MeetFactory was founded in 2001 by David Černý. After the destructive floods of 2002, MeetFactory evacuated its original premises in Holešovice, re-opening three years later in an industrial building in Smíchov, situated between an elevated road and a railway line. The program started after a substantial reconstruction in 2007. A board composed of the artist David Černý, musician David Koller and film and theatre director Alice Nellis approved the long-term plan of MeetFactory.

== Music program ==
In March 2010, in addition to residencies, galleries and theatre, a fourth space for music was added. The concert hall can accommodate 1,000 people and hosts 50–70 concerts per year, including regular and one-off events.
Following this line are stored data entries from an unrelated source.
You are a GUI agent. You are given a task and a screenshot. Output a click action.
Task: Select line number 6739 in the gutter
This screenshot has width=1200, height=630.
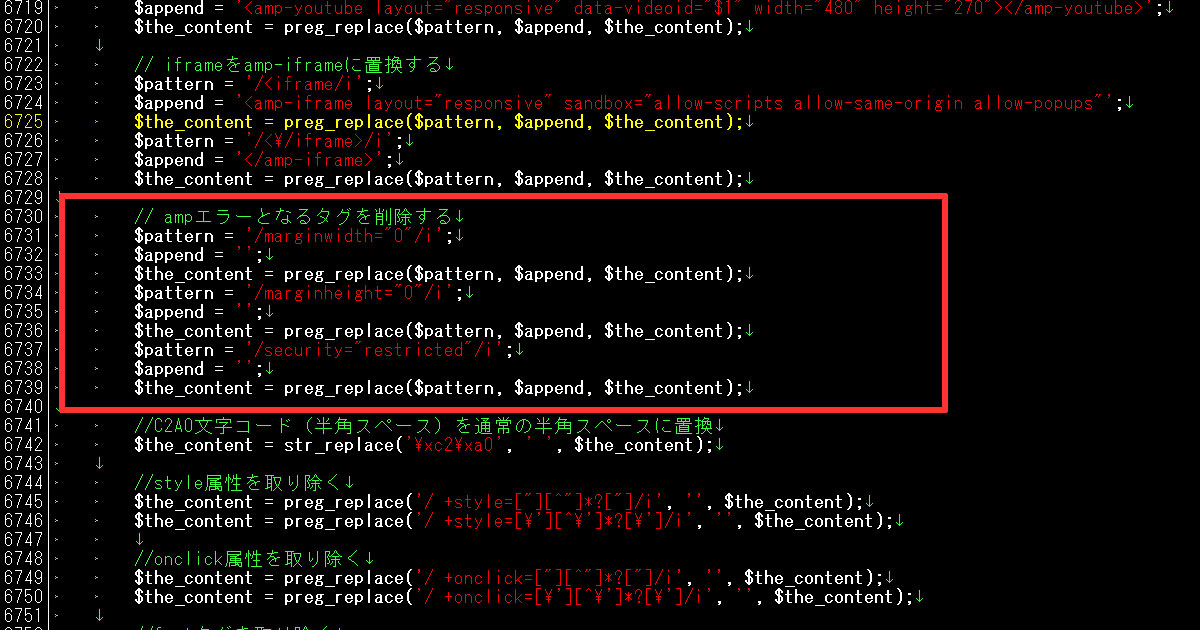point(23,388)
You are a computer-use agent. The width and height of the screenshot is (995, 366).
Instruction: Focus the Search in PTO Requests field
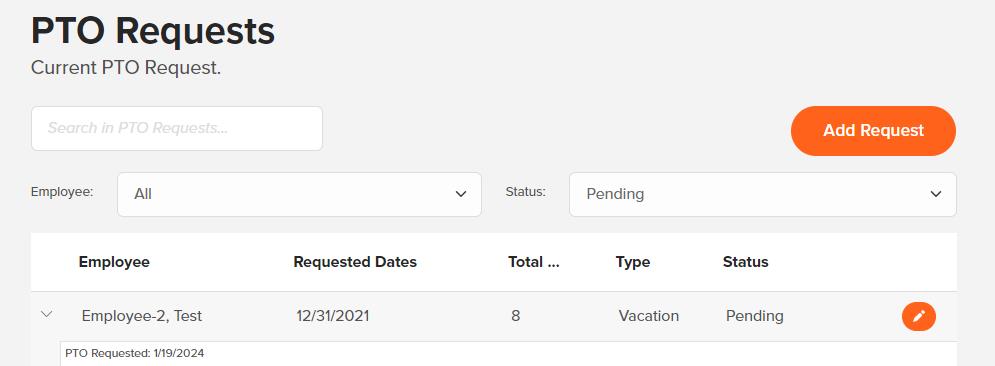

In addition to its own music events, MeetFactory organizes around 40 co-productions with various local and national organizations each year, and collaborates with festivals such as Lunchmeat, Sperm, and Komiksfest, or with NGOs such as Amnesty International or with the Czech Association of Paraplegics.

== Theatre program ==
The theatre program focuses on contemporary prose, as well as experimental interdisciplinary projects, often involving visual artists, musicians, or non-actors. The theater has an area of 150 square meters and 150 seats.

== Galleries ==
MeetFactory has three galleries: the MeetFactory Gallery, the Kostka Gallery and the Wall Gallery.

==Artists-in-residence==
The international artists-in-residence program was established in 2007 and is the largest studio program in the Czech Republic. MeetFactory has fifteen studios, which host around 30 visual artists, curators, musicians, theatre directors or writers each year.